### Task list
1. According to the Ludwig article, why was hash splitting chosen for the data? Answer in one to three sentences.
2. Transcribe the part of the Ludwig article starting at "Declaring the Model" and ending at "the modelling task.".

### Provided passage
========================================================================

Ludwig — A “Friendlier” Deep Learning Framework | by John Adeojo | Jun, 2023


The Ludwig API allows you to architect fairly complex and customisable models declaratively. Ludwig does this through a .yaml file. Now, I appreciate many data scientists reading this might not have used .yaml files, but generally in software development these are used for configuration. The files might appear scary at first glance, but they are quite friendly. Let’s step through the main parts of the file I create to build the model.

Image by Author: Model architecture

Before we delve into the configurations, it’s worth briefly introducing the architecture at the heart of Ludwig’s deep learning framework: the Encoder, Combiner, and Decoder. Most of the models you configure in Ludwig will predominantly adhere to this architecture. Understanding this can simplify the process of stacking components to quickly build your deep learning models.

Declaring your Model

Right at the top of the file you declare the model type used. Ludwig provides two options, tree-based models, and deep neural networks for which I chose the latter.

model_type: ecd

Declaring your data splits

You can split data sets natively by declaring your split percentages, type of split, and column or variable you’re splitting on. For my purposes I wanted to ensure that a store could only appear in one of the data sets, hash splitting was perfect for that.

For best practice, I would probably advise constructing a holdout set outside of the Ludwig API especially where you are doing some initial feature engineering like one-hot-encoding or normalisation. This should help prevent data leakage.

model_type: ecd
split:
type: hash
column: Store_id
probabilities:
- 0.7
- 0.15
- 0.15
#...omitted sections...

Declaring the Model Inputs

You declare inputs by name, type, and encoder. Depending on the type of input to the model you have a variety of options for encoders. Essentially encoders are a way of transforming your inputs such that it can be interpreted by the model. The choice of encoder really depends on the data and the modelling task.

model_type: ecd
split:
type: hash
column: Store_id
probabilities:
- 0.7
- 0.15
- 0.15
input_features:
- name: Sales
type: sequence
encoder: stacked_cnn
reduce_output: null
- name: Order
type: sequence
encoder: stacked_cnn
reduce_output: null
- name: Discount
type: sequence
encoder: stacked_cnn
reduce_output: null
- name: DayOfWeek
type: sequence
encoder: stacked_cnn
reduce_output: null
- name: MonthOfYear
type: sequence
encoder: stacked_cnn
reduce_output: null
- name: Holiday
type: sequence
encoder: stacked_cnn
reduce_output: null
- name: Store_Type
type: category
encoder: dense
- name: Location_Type
type: category
encoder: dense
- name: Region_Code
type: category
encoder: dense
#...omitted sections...

========================================================================

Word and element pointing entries

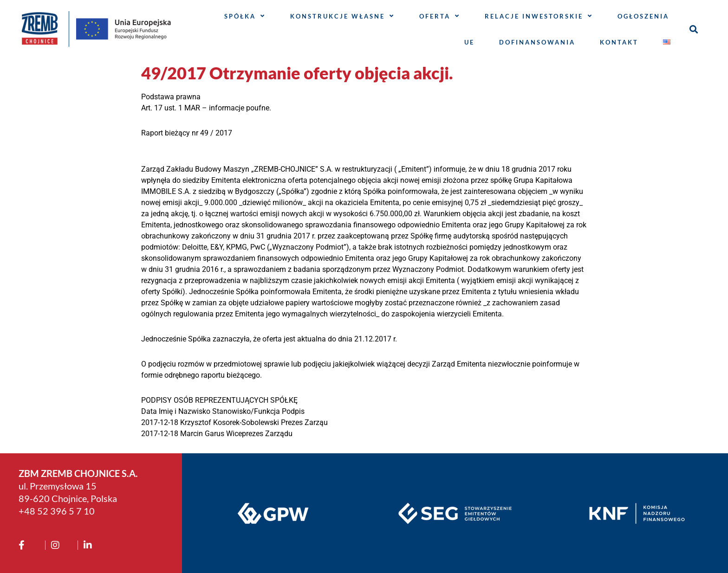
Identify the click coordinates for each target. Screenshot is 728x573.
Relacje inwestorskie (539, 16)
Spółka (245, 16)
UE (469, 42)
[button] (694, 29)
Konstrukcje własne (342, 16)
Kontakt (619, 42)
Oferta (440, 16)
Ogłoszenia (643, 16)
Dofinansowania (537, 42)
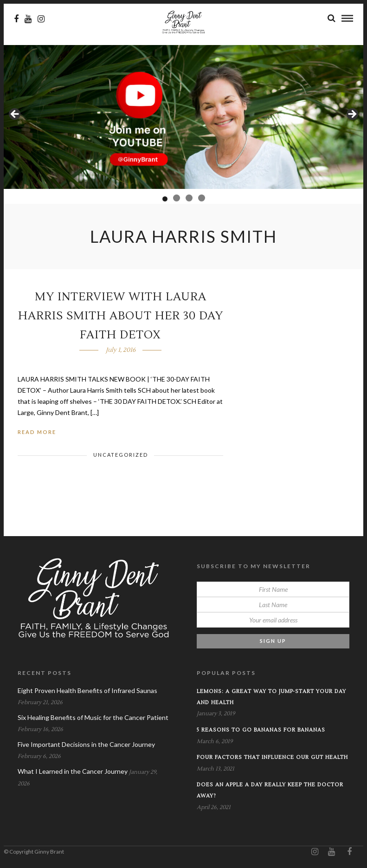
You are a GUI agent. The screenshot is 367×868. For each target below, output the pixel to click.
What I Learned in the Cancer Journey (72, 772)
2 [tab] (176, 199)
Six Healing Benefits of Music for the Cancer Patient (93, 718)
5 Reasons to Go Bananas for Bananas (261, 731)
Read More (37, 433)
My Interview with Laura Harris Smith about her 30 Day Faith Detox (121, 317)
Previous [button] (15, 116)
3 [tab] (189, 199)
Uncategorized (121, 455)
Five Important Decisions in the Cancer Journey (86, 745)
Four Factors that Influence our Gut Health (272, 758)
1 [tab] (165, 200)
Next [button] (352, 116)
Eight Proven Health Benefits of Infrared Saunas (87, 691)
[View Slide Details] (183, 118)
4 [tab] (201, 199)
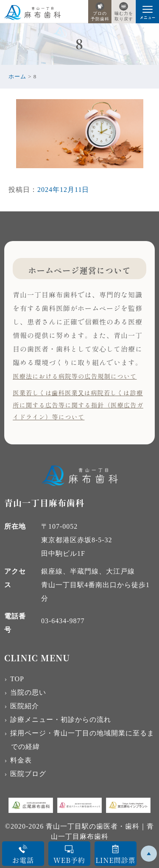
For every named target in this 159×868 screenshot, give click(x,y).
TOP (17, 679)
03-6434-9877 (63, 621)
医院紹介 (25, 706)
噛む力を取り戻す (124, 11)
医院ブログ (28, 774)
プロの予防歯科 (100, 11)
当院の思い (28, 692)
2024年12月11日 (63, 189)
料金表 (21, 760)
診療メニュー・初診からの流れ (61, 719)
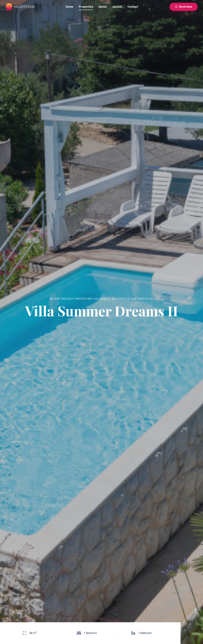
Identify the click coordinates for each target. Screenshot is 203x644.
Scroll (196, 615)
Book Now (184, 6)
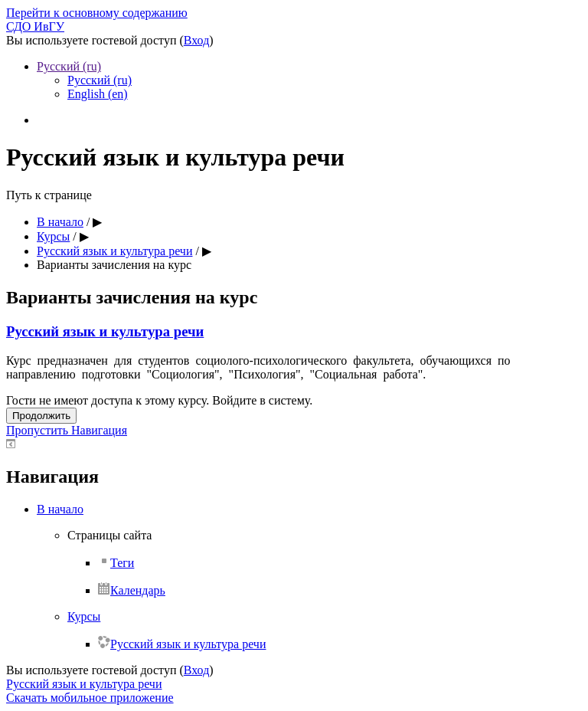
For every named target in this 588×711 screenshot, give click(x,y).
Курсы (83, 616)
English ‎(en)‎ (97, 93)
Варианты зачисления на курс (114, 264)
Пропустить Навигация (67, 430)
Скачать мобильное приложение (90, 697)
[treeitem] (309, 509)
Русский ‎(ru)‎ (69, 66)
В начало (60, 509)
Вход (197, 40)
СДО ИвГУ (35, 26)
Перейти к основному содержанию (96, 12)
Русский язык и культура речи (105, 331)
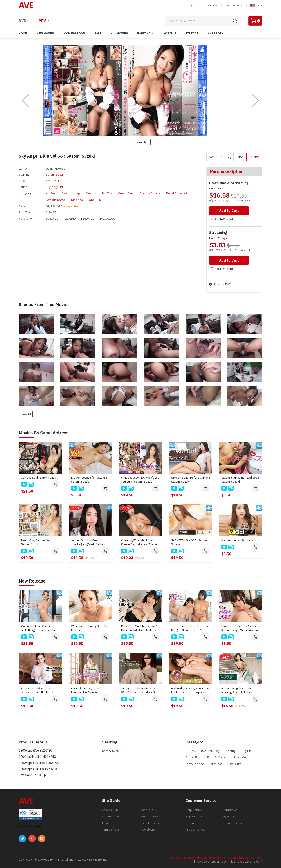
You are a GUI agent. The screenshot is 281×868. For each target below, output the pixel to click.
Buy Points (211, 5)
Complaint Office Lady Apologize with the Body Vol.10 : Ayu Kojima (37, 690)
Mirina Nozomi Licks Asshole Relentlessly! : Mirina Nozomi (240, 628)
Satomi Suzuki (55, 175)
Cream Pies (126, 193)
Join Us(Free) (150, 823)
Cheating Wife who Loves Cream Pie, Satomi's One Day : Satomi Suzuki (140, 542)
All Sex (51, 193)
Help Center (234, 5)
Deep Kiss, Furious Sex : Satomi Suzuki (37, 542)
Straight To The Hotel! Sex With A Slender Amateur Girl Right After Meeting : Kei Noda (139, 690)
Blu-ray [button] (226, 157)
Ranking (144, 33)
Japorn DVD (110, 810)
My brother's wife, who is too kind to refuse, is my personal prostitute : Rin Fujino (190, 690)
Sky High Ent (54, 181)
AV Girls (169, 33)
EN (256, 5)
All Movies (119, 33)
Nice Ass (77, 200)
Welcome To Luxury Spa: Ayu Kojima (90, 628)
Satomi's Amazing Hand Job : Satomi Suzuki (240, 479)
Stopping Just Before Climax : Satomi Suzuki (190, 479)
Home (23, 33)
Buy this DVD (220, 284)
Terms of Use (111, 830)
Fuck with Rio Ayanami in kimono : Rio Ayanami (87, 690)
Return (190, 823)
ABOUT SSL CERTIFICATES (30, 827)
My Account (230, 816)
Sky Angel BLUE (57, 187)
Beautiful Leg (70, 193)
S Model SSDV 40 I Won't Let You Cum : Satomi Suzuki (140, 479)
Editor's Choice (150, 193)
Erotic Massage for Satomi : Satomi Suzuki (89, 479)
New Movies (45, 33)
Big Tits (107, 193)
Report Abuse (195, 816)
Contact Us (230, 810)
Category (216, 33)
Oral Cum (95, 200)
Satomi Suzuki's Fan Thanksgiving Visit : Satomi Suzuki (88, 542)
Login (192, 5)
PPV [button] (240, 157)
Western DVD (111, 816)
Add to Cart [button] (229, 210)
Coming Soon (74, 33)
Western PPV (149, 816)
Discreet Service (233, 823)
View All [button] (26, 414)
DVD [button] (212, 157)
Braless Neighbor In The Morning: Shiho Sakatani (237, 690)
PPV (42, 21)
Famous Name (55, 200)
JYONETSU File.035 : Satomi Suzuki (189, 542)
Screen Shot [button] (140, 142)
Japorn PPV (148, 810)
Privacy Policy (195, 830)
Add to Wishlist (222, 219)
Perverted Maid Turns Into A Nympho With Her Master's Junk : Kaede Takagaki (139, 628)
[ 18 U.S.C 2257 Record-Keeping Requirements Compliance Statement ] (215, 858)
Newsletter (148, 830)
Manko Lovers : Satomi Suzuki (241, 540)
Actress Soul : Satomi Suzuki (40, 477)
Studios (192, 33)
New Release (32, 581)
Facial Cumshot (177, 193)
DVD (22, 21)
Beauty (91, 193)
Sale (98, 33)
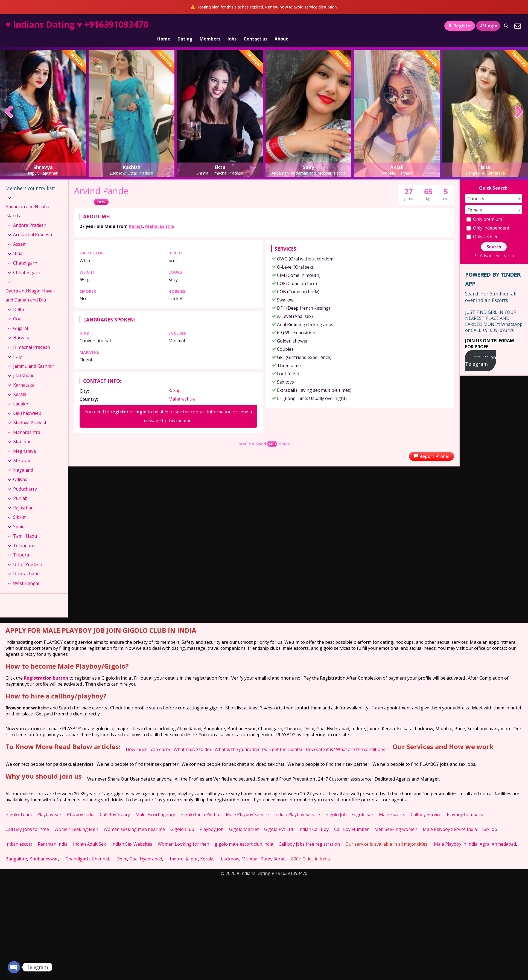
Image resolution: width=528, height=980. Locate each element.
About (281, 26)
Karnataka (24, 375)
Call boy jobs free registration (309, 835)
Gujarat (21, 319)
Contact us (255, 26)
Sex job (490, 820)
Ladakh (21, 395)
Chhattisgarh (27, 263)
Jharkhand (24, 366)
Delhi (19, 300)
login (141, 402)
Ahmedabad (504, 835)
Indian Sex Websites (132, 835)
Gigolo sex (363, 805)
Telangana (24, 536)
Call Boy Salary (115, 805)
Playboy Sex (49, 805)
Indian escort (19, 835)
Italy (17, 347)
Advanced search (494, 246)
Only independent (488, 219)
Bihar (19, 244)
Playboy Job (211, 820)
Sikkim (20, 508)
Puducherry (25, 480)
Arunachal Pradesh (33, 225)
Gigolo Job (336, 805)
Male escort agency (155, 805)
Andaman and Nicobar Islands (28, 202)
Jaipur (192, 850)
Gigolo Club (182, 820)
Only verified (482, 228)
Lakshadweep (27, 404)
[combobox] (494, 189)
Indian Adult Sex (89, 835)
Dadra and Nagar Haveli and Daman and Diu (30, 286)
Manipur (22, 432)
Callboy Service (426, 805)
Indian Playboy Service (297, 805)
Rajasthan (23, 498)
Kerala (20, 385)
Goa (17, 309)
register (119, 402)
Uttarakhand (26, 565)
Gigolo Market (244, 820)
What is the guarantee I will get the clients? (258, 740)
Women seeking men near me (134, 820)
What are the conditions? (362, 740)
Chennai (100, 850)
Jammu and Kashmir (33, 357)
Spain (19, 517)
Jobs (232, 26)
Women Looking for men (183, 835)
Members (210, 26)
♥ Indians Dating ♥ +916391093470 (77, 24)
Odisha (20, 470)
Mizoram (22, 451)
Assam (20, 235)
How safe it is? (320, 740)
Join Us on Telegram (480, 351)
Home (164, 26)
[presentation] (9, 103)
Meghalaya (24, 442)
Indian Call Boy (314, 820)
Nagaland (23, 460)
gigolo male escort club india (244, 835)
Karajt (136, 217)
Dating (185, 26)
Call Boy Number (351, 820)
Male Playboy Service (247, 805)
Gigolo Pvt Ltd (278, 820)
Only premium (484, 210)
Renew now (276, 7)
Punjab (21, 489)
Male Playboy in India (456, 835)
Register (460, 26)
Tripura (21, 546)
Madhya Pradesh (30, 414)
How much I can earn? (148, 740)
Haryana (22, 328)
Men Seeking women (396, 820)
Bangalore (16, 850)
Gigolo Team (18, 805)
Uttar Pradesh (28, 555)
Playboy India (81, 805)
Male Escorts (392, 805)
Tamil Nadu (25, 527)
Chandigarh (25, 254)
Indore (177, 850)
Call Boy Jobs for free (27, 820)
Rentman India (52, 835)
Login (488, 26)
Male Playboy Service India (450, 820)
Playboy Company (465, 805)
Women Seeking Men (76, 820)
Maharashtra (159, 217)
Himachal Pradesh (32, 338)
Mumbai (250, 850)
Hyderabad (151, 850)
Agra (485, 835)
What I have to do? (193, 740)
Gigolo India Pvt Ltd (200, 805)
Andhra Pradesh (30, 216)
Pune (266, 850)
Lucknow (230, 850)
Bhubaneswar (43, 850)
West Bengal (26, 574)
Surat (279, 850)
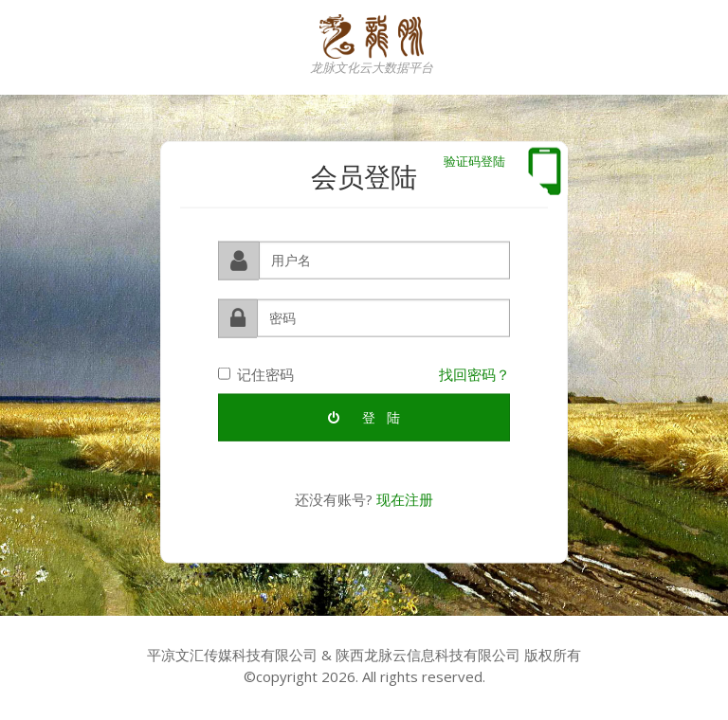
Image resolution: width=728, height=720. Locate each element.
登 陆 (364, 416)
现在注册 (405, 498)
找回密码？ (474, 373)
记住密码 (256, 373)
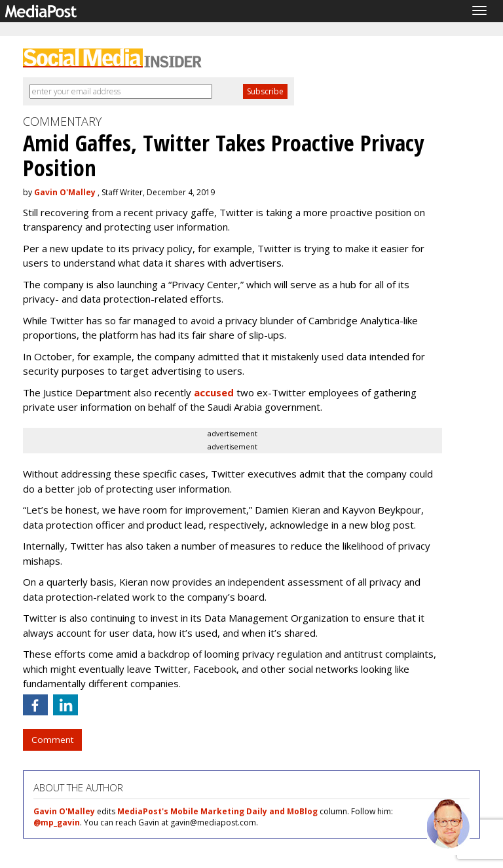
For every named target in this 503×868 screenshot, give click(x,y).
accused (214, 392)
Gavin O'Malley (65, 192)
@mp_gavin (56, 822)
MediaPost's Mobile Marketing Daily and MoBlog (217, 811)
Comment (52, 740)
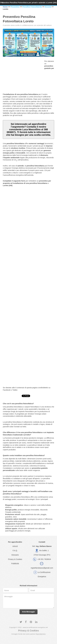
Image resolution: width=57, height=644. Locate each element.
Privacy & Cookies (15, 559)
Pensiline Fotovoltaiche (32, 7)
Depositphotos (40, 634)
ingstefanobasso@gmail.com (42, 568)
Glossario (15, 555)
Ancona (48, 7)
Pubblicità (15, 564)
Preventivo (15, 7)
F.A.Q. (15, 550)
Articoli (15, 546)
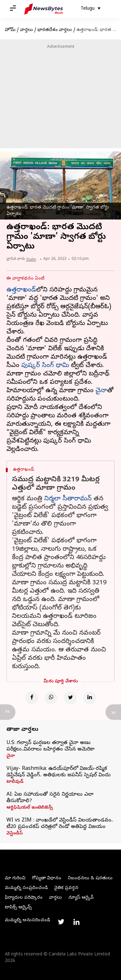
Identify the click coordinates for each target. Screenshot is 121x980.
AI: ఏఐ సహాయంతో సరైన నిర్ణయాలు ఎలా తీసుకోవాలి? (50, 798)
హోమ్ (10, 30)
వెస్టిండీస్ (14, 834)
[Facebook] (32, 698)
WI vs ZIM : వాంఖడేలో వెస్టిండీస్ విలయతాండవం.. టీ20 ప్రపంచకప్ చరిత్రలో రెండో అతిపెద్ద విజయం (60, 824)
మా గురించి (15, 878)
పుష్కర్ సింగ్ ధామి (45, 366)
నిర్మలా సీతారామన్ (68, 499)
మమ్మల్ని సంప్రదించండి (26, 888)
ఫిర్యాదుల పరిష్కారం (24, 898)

========================================================================

### Answers for the tasks
1. Hash splitting was chosen because the goal was to ensure that a store could appear in only one of the data sets. The split is declared on the Store_id column.

2.
Declaring the Model Inputs

You declare inputs by name, type, and encoder. Depending on the type of input to the model you have a variety of options for encoders. Essentially encoders are a way of transforming your inputs such that it can be interpreted by the model. The choice of encoder really depends on the data and the modelling task.